Collected data entries:
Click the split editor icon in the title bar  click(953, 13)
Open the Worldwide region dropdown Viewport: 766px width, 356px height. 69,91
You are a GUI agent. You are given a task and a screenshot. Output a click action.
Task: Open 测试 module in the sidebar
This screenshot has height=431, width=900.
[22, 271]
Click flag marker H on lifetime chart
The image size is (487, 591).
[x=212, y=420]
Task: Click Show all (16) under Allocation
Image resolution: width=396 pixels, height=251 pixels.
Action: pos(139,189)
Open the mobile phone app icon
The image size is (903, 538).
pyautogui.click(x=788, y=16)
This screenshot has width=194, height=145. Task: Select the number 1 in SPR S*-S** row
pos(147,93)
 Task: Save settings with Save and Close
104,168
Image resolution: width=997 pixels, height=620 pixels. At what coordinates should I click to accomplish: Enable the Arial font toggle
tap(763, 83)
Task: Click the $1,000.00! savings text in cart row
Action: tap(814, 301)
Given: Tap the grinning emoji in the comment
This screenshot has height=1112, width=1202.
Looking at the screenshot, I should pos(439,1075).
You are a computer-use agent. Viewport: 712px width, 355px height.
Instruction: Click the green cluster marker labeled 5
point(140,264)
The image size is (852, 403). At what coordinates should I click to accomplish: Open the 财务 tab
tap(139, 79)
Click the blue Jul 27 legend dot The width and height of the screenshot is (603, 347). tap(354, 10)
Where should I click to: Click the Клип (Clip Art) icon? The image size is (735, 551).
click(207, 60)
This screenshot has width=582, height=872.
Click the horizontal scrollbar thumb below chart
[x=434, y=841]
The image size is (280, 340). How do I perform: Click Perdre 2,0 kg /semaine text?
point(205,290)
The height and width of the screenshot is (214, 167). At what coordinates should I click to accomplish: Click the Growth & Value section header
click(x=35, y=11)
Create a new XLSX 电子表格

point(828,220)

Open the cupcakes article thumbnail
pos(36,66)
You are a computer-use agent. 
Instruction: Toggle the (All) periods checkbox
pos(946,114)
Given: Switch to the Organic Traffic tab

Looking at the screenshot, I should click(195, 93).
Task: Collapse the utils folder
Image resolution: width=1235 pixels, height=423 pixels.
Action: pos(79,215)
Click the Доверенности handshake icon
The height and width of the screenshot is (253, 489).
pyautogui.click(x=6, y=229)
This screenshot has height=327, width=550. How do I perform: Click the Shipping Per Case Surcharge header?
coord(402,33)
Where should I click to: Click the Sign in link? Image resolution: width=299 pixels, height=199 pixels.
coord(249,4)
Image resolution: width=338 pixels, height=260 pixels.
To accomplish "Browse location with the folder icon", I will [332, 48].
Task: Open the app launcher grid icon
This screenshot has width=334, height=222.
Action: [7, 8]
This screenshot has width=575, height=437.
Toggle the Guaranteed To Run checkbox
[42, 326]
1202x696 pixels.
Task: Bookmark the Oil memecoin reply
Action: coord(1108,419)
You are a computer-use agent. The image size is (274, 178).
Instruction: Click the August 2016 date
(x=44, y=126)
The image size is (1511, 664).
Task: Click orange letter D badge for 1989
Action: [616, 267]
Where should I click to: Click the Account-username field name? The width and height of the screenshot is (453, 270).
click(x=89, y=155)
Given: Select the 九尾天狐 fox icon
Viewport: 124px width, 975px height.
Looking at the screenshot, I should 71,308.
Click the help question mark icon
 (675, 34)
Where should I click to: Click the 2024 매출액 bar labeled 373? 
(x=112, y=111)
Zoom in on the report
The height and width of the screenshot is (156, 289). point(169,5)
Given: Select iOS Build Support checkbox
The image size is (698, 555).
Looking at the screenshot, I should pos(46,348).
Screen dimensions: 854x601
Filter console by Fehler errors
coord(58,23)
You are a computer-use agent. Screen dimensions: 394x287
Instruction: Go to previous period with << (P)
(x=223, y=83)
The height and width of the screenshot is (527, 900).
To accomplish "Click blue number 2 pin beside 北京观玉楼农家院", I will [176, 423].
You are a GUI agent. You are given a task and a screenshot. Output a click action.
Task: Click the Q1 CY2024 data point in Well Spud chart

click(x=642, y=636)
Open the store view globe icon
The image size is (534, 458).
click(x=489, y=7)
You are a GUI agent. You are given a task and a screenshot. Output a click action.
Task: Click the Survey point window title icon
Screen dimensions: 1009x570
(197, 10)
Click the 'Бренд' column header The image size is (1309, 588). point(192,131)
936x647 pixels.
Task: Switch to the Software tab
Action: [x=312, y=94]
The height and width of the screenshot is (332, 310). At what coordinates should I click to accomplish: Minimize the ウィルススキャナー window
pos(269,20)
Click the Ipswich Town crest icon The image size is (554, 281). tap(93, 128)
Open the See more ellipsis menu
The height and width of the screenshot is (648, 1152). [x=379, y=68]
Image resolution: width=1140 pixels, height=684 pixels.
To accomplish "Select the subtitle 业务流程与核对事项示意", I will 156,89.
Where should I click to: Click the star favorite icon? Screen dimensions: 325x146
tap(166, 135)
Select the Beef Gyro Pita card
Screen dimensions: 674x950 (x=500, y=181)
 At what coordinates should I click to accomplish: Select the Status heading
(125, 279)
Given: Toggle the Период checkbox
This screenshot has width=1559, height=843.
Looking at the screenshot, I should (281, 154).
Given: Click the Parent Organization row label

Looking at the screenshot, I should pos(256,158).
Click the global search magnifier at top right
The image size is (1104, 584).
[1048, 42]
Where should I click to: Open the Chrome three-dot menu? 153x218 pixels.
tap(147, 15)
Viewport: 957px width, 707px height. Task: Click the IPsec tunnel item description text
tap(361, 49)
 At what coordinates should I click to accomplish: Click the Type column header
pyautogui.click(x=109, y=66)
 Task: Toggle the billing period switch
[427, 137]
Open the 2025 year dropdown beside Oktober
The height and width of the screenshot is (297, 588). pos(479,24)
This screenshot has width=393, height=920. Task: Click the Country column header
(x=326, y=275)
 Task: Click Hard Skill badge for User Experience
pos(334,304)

Work instruction. Keeping every word in place, restate the entries above.

Output below.
Click the split editor icon in the title bar  click(953, 13)
Open the Worldwide region dropdown Viewport: 766px width, 356px height. 69,91
You are a GUI agent. You are given a task and a screenshot. Output a click action.
Task: Open 测试 module in the sidebar
This screenshot has height=431, width=900.
[22, 271]
Click flag marker H on lifetime chart
The image size is (487, 591).
[x=212, y=420]
Task: Click Show all (16) under Allocation
Image resolution: width=396 pixels, height=251 pixels.
Action: pos(139,189)
Open the mobile phone app icon
The image size is (903, 538).
pyautogui.click(x=788, y=16)
This screenshot has width=194, height=145. Task: Select the number 1 in SPR S*-S** row
pos(147,93)
 Task: Save settings with Save and Close
104,168
Image resolution: width=997 pixels, height=620 pixels. At what coordinates should I click to accomplish: Enable the Arial font toggle
tap(763, 83)
Task: Click the $1,000.00! savings text in cart row
Action: tap(814, 301)
Given: Tap the grinning emoji in the comment
This screenshot has height=1112, width=1202.
Looking at the screenshot, I should pos(439,1075).
You are a computer-use agent. Viewport: 712px width, 355px height.
Instruction: Click the green cluster marker labeled 5
point(140,264)
The image size is (852, 403). At what coordinates should I click to accomplish: Open the 财务 tab
tap(139, 79)
Click the blue Jul 27 legend dot The width and height of the screenshot is (603, 347). tap(354, 10)
Where should I click to: Click the Клип (Clip Art) icon? The image size is (735, 551).
click(207, 60)
This screenshot has width=582, height=872.
Click the horizontal scrollbar thumb below chart
[x=434, y=841]
The image size is (280, 340). How do I perform: Click Perdre 2,0 kg /semaine text?
point(205,290)
The height and width of the screenshot is (214, 167). At what coordinates should I click to accomplish: Click the Growth & Value section header
click(x=35, y=11)
Create a new XLSX 电子表格

point(828,220)

Open the cupcakes article thumbnail
pos(36,66)
You are a computer-use agent. 
Instruction: Toggle the (All) periods checkbox
pos(946,114)
Given: Switch to the Organic Traffic tab

Looking at the screenshot, I should click(195, 93).
Task: Collapse the utils folder
Image resolution: width=1235 pixels, height=423 pixels.
Action: pos(79,215)
Click the Доверенности handshake icon
The height and width of the screenshot is (253, 489).
pyautogui.click(x=6, y=229)
This screenshot has height=327, width=550. How do I perform: Click the Shipping Per Case Surcharge header?
coord(402,33)
Where should I click to: Click the Sign in link? Image resolution: width=299 pixels, height=199 pixels.
coord(249,4)
Image resolution: width=338 pixels, height=260 pixels.
To accomplish "Browse location with the folder icon", I will [332, 48].
Task: Open the app launcher grid icon
This screenshot has width=334, height=222.
Action: [7, 8]
This screenshot has width=575, height=437.
Toggle the Guaranteed To Run checkbox
[42, 326]
1202x696 pixels.
Task: Bookmark the Oil memecoin reply
Action: coord(1108,419)
You are a computer-use agent. The image size is (274, 178).
Instruction: Click the August 2016 date
(x=44, y=126)
The image size is (1511, 664).
Task: Click orange letter D badge for 1989
Action: [616, 267]
Where should I click to: Click the Account-username field name? The width and height of the screenshot is (453, 270).
click(x=89, y=155)
Given: Select the 九尾天狐 fox icon
Viewport: 124px width, 975px height.
Looking at the screenshot, I should 71,308.
Click the help question mark icon
 (675, 34)
Where should I click to: Click the 2024 매출액 bar labeled 373? 
(x=112, y=111)
Zoom in on the report
The height and width of the screenshot is (156, 289). point(169,5)
Given: Select iOS Build Support checkbox
The image size is (698, 555).
Looking at the screenshot, I should pos(46,348).
Screen dimensions: 854x601
Filter console by Fehler errors
coord(58,23)
You are a computer-use agent. Screen dimensions: 394x287
Instruction: Go to previous period with << (P)
(x=223, y=83)
The height and width of the screenshot is (527, 900).
To accomplish "Click blue number 2 pin beside 北京观玉楼农家院", I will [176, 423].
You are a GUI agent. You are given a task and a screenshot. Output a click action.
Task: Click the Q1 CY2024 data point in Well Spud chart

click(x=642, y=636)
Open the store view globe icon
The image size is (534, 458).
click(x=489, y=7)
You are a GUI agent. You are given a task and a screenshot. Output a click action.
Task: Click the Survey point window title icon
Screen dimensions: 1009x570
(197, 10)
Click the 'Бренд' column header The image size is (1309, 588). point(192,131)
936x647 pixels.
Task: Switch to the Software tab
Action: [x=312, y=94]
The height and width of the screenshot is (332, 310). At what coordinates should I click to accomplish: Minimize the ウィルススキャナー window
pos(269,20)
Click the Ipswich Town crest icon The image size is (554, 281). tap(93, 128)
Open the See more ellipsis menu
The height and width of the screenshot is (648, 1152). [x=379, y=68]
Image resolution: width=1140 pixels, height=684 pixels.
To accomplish "Select the subtitle 业务流程与核对事项示意", I will 156,89.
Where should I click to: Click the star favorite icon? Screen dimensions: 325x146
tap(166, 135)
Select the Beef Gyro Pita card
Screen dimensions: 674x950 (x=500, y=181)
 At what coordinates should I click to accomplish: Select the Status heading
(125, 279)
Given: Toggle the Период checkbox
This screenshot has width=1559, height=843.
Looking at the screenshot, I should (281, 154).
Given: Click the Parent Organization row label

Looking at the screenshot, I should pos(256,158).
Click the global search magnifier at top right
The image size is (1104, 584).
[1048, 42]
Where should I click to: Open the Chrome three-dot menu? 153x218 pixels.
tap(147, 15)
Viewport: 957px width, 707px height. Task: Click the IPsec tunnel item description text
tap(361, 49)
 At what coordinates should I click to accomplish: Click the Type column header
pyautogui.click(x=109, y=66)
 Task: Toggle the billing period switch
[427, 137]
Open the 2025 year dropdown beside Oktober
The height and width of the screenshot is (297, 588). pos(479,24)
This screenshot has width=393, height=920. Task: Click the Country column header
(x=326, y=275)
 Task: Click Hard Skill badge for User Experience
pos(334,304)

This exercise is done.